Alas and alack, the end of summer turned out to abound in the sort of personal news one really dreads hearing – especially the more one hears it. Several friends and acquaintances now have the same problem in common: they are all getting divorced. And though every divorce is apparently unhappy in its own way, the similarities among these cases are striking enough to suggest some common denominators. All have occurred among older, married, financially (and apparently otherwise) stable people. All have involved small families – most often, an only child. And each was a shock.
I suggest that at least part of the answer – and by extension, perhaps part of the explanation for the staggering Western divorce rate more generally – might be summarized in two words: late marriage. Of course, we can all conjure examples of blissful marriages made in mid-life or even later, just as we can all think of early ones that have been flaming disasters. But if we step back from individual cases and look instead to the general good, the pluses of early marriage do loom large.

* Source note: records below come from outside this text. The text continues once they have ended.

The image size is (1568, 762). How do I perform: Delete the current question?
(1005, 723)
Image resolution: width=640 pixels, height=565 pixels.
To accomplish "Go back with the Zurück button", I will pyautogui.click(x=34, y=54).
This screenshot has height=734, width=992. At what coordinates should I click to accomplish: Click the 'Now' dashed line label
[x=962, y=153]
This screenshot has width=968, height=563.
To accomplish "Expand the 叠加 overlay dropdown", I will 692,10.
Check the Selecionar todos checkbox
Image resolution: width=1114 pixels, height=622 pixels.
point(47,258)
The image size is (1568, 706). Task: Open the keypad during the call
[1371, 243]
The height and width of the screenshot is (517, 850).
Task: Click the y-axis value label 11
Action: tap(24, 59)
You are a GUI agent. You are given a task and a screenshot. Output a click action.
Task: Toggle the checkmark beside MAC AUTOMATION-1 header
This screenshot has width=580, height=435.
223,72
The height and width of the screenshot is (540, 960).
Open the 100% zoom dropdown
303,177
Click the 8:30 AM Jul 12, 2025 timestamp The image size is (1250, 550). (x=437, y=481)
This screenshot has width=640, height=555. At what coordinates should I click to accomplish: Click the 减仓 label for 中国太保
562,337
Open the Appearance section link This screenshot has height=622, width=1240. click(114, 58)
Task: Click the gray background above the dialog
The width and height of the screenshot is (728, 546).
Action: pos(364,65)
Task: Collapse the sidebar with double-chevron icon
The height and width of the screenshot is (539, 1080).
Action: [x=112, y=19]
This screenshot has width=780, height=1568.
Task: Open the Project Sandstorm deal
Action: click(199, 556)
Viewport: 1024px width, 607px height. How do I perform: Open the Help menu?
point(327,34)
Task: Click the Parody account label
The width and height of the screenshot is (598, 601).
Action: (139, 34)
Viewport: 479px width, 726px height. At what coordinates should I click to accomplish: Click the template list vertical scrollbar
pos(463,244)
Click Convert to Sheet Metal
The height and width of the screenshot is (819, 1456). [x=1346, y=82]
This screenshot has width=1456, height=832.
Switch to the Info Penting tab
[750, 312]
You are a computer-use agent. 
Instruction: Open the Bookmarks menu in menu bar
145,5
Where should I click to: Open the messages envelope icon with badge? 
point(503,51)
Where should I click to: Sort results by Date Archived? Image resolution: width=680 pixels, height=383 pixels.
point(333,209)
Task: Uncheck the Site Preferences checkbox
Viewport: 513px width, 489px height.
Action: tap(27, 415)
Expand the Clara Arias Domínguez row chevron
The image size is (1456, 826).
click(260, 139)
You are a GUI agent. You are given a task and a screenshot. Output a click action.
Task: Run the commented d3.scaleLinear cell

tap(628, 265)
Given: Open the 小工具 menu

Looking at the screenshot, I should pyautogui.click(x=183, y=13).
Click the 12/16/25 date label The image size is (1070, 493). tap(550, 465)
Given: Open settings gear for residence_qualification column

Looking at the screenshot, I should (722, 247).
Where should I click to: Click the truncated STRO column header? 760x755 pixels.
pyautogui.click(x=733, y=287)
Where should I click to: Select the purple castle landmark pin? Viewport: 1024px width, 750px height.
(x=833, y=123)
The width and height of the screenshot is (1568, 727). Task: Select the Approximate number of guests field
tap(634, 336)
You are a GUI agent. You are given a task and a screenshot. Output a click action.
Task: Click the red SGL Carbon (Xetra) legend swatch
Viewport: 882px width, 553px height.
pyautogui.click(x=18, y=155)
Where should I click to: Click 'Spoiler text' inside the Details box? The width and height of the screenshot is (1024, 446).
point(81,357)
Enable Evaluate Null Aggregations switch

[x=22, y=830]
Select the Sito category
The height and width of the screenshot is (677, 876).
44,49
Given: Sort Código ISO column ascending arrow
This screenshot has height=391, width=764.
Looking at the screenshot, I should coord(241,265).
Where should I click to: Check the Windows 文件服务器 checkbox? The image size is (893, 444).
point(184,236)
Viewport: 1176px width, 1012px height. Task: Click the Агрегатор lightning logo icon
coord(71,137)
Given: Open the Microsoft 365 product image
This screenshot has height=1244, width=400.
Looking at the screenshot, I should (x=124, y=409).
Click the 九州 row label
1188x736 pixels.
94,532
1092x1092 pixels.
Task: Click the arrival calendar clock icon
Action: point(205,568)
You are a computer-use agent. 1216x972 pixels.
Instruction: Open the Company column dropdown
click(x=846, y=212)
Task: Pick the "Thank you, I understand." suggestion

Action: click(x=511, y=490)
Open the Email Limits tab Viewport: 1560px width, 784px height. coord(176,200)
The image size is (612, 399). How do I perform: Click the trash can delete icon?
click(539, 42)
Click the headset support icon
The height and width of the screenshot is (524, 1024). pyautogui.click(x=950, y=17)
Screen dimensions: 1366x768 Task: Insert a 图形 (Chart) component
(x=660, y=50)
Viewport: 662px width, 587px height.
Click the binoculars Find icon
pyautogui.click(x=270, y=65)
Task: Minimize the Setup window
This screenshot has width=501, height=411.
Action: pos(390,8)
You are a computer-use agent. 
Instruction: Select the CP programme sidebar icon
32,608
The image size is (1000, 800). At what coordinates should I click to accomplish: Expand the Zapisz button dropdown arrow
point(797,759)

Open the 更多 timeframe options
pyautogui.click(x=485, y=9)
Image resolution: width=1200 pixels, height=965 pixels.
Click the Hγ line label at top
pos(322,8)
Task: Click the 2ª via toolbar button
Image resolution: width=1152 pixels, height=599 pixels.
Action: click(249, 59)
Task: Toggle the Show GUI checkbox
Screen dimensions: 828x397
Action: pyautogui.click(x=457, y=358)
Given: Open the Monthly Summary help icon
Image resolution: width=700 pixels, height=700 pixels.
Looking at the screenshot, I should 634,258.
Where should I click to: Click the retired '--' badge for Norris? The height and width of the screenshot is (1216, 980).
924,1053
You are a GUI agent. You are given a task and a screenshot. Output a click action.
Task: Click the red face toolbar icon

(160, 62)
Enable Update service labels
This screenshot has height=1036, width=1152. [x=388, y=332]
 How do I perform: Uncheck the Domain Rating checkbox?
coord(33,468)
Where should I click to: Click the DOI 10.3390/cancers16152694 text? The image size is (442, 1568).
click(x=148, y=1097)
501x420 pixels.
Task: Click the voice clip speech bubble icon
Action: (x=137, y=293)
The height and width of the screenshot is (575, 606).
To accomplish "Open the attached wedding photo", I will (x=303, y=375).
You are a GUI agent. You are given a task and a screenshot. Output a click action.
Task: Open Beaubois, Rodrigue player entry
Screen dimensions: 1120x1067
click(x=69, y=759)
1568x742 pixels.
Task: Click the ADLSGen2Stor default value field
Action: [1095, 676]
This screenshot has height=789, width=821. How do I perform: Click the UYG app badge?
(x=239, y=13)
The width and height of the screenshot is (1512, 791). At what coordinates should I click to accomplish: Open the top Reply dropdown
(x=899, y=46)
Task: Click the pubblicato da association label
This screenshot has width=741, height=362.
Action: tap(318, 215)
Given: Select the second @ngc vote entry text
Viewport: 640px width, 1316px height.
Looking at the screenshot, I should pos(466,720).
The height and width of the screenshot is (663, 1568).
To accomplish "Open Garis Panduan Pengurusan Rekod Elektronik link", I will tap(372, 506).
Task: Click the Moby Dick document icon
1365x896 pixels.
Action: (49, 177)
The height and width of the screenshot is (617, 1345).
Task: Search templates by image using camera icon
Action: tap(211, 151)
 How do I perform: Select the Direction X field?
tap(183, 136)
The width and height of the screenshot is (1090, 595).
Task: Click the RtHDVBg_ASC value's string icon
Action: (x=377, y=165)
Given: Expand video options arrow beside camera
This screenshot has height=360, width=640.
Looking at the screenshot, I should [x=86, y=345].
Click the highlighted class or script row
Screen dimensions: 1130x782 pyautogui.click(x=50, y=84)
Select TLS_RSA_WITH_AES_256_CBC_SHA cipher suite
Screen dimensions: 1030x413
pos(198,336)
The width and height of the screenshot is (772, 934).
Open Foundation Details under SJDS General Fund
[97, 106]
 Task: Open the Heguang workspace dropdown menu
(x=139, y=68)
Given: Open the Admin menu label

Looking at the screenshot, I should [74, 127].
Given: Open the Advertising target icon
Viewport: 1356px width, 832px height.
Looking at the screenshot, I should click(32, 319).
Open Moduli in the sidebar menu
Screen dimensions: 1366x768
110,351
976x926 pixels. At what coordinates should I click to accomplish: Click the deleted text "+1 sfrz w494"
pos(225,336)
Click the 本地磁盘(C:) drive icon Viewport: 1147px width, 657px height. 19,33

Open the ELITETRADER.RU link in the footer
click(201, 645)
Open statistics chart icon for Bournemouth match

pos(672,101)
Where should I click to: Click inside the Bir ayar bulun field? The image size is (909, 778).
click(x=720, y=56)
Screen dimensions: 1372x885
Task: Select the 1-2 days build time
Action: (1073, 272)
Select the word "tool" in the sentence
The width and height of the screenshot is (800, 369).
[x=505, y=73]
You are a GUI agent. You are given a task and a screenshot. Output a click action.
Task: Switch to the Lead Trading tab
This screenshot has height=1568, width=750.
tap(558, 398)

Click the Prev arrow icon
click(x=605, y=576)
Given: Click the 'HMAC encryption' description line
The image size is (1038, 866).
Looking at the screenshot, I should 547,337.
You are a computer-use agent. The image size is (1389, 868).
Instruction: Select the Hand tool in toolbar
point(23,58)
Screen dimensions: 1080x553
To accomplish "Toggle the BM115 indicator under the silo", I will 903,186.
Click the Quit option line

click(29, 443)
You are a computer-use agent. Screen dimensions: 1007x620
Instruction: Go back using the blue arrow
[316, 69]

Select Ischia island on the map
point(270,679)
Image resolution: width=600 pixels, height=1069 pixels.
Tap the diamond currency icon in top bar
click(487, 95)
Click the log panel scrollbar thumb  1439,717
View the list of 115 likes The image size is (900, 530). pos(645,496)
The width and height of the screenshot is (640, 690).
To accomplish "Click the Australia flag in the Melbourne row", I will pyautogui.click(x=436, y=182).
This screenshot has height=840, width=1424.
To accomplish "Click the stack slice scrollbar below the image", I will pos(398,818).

Many a sociologist would quarrel with that point, of course. Teen marriages, they remind us, are in fact the most likely to break up. As the contrary-minded sociologist Mark Regnerus has recently observed, that cautionary note is true – and truly misleading; for who said we were talking about teens here? What about marriage in the slightly higher demographic – say, people in their twenties? Why aren’t our churches and other organizations dedicated to family life encouraging more of that?
Regnerus has written a compelling essay in the August 2009 Christianity Today called “The Case for Early Marriage.” He zeroes in first on one particular (and rarely discussed) problem with discouraging early marriage: it means that men and women generally are expected to stay chaste during the same years that are best for childbearing, and in fact far longer than many of them will. “Over 90 percent of Americans,” he observes, “experience sexual intercourse before marrying,” and “the percentage of evangelicals who do so is not much lower.” (The percentage of Catholics probably isn’t, either.) Yes, abstinence education is all to the good, and yes, religious teaching itself is not at issue here; to the contrary, it is a given. “I’m certainly not suggesting,” the author concludes, “that they cannot abstain. I’m suggesting that in the domain of sex, most of them don’t and won’t.”
Regnerus goes on to detail other drawbacks to waiting till today’s fashionably older ages to tie the knot. It encourages men to have a ridiculously prolonged adolescence, as the popular “culture” of many twenty-something males readily demonstrates; it encourages churches to lean too heavily on sexual ecstasy as the foundation of marriage itself; it forces many women, especially believing Christian women, to look long and hard for a suitable partner in a world where many men their age have become anything but; and very seriously indeed, such waiting risks compromising the fertility of any woman who wants to have a family of size – sometimes even the fertility of any woman who wants a child, period.
To these minuses admirably addressed by Regnerus, I would add one other potential plus for earlier marriage that sociologists have yet to grapple with: treating marriage like the home version of Waiting for Godot also risks perpetuating a kind of human consumerism, a habit that cannot possibly be good for anyone.
This is what comes of people shopping, perhaps – the destructive habit of making comparative checklists about human beings. No one does it consciously, of course; but still the pernicious voice of experience assesses the goods. He gained thirty pounds, and my other boyfriends never would have, it tells some people, or she looks great for her age, but not as great as my secretary who’s ten years younger, and if only I had married X, Y, or Z instead, we wouldn’t be having all these financial/medical/romantic problems.